Three simultaneous criteria for Bayesian A/B testing
The constant flow of cheap-to-produce and hard-to-test ideas
The goal is to increase conversion rate
The implementation scale is defined in scope and time.
Otherwise, if criteria don’t meet in the growth-hacking model.
Where you should choose the alternative
A single idea to test and long release cycle: growth managers don’t expect new features to challenge and replace the tested ones in the foreseeable future. Therefore they wouldn’t want to stick with a valueless feature indefinitely.
There is a chance of getting stuck with a slight change (deterioration). Hence, it can accumulate a significant effect over time.
Indefinite implementation scale: the test result is the shared knowledge that can be considered at an uncontrollable scale across the company. Checking hypotheses to make changes in products, marketers and product managers know how exactly changes will be implemented. But they might gain constant knowledge for big companies and enterprises with no changes (for instance, green background always improves conversion rate). With the Bayesian method, you can get stuck with deterioration and scale improvements unpredictably.
The possible flaws of Bayesian in some contexts are the side effects of treating control and test groups equally and controlling for cost/value rather than False Positive/False Negative error rate.
Or if a conservative strategy is rationally justified
Low-trust environment: if you are not testing in person, your team’s decision-makers are incentivized to maximize the number of releases. Thus they tend to take excessive risks.
If you want a strict rule limiting the team’s discretion, you should try the Sequential approach with a standard p_value threshold.
Risk aversion: rolling out a variant with close-to-zero value is unacceptable because your release cost is high.
Even if there is a slight difference between variations in the Bayesian approach, the one that looks at least a little better at the moment will be selected as recommended. Lean towards a conservative strategy with the Sequential approach that ensures statistical significance data for each variation to make conclusions.
The main value of Bayesian A/B testing
Online cost optimization
Early stopping by toc (threshold of caring) with the expected loss tolerance if there’s overperformer, underperformer, or approximately equal with the opportunity to spend fewer budgets on a test.
The Frequentist test came from the academic setup, where a false positive result is a major failure by default: you mislead the entire scientific community by reporting one. Thus, you are conservative by default: you prefer sticking to the current state and sacrificing exploitation for the low chance of being even marginally wrong.
In most commercial applications, decision-makers are concerned not with a false positive rate per se but with continuous product improvement. It is okay to use less traffic and make minor mistakes as long as you over-compensate them with major improvements—the Bayesian test controls for the magnitude of potential error rather than a fraction of false-positive results.
Imagine running a series of ten experiments.

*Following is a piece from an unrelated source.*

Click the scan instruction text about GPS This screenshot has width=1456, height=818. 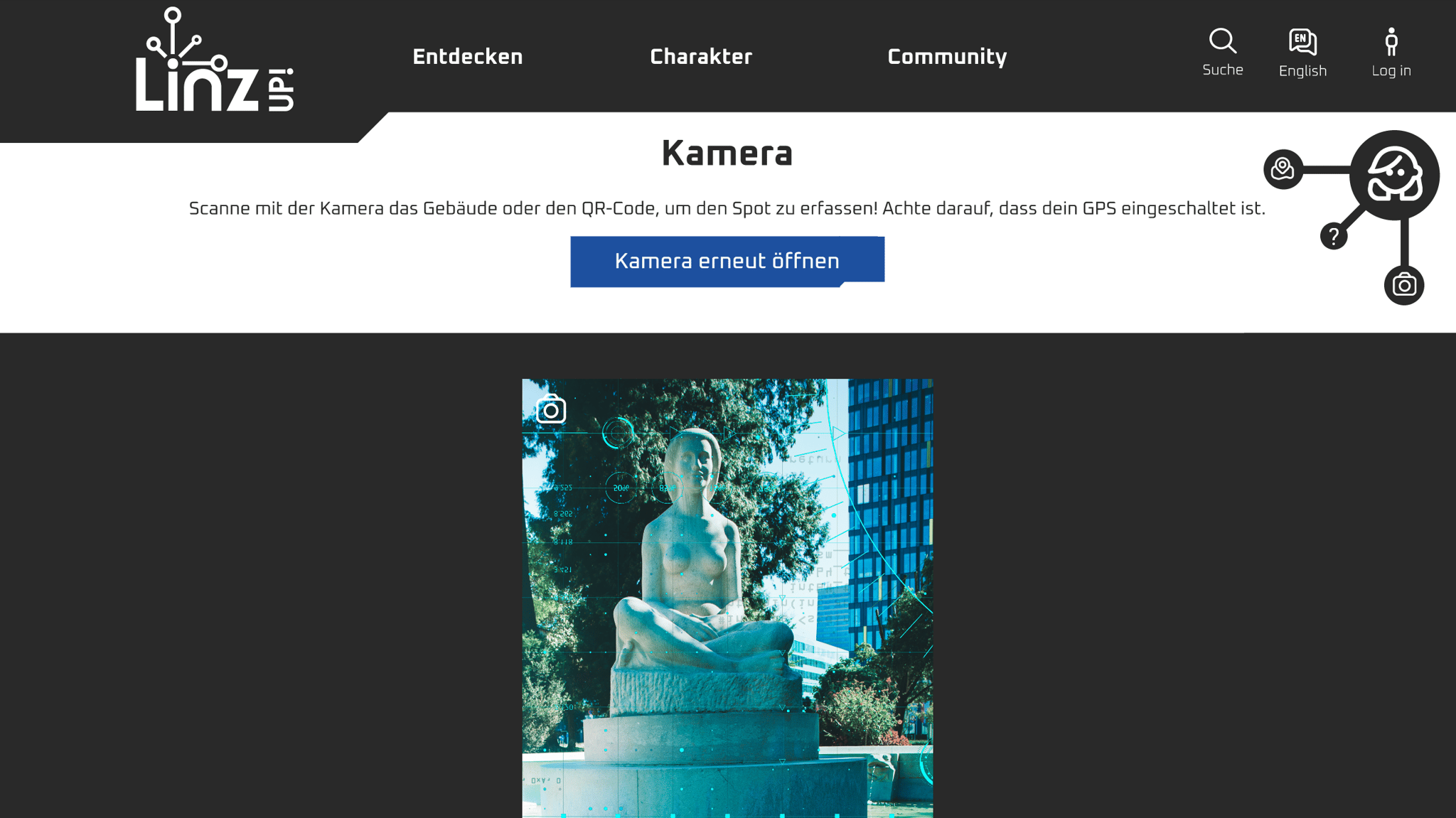[727, 209]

Your current conversion is 20%. Three of the tested features increase the target conversion by 0.01%, another three decrease it by 0.01%, one is a killer feature with +5% effect, and the last one is a bug that would cause a 10% conversion decrease. You don’t care much about minor improvements and losses in a typical growth hacking setting. You need to make sure you have dumped the bug and released the killer feature. You can save a lot of traffic if you reformulate your task from academia-inherited false-positive-intolerance to the industrial big-error-intolerance concept. The Bayesian test has an interface for this, which brings us to the next point.
Interpretability
The Bayesian A/B testing in the SplitMetrcis platform showcase a winning probability for experiment interpretability.
Bayesian delivers comprehensible business insights.
The output looks like this: “B is 87% likely to outperform A. You may either stop the test and gamble on this or spend more traffic to be more sure.”
In the Frequentist test paradigm, you would probably get just “pvalue>0.05, the result is insignificant”.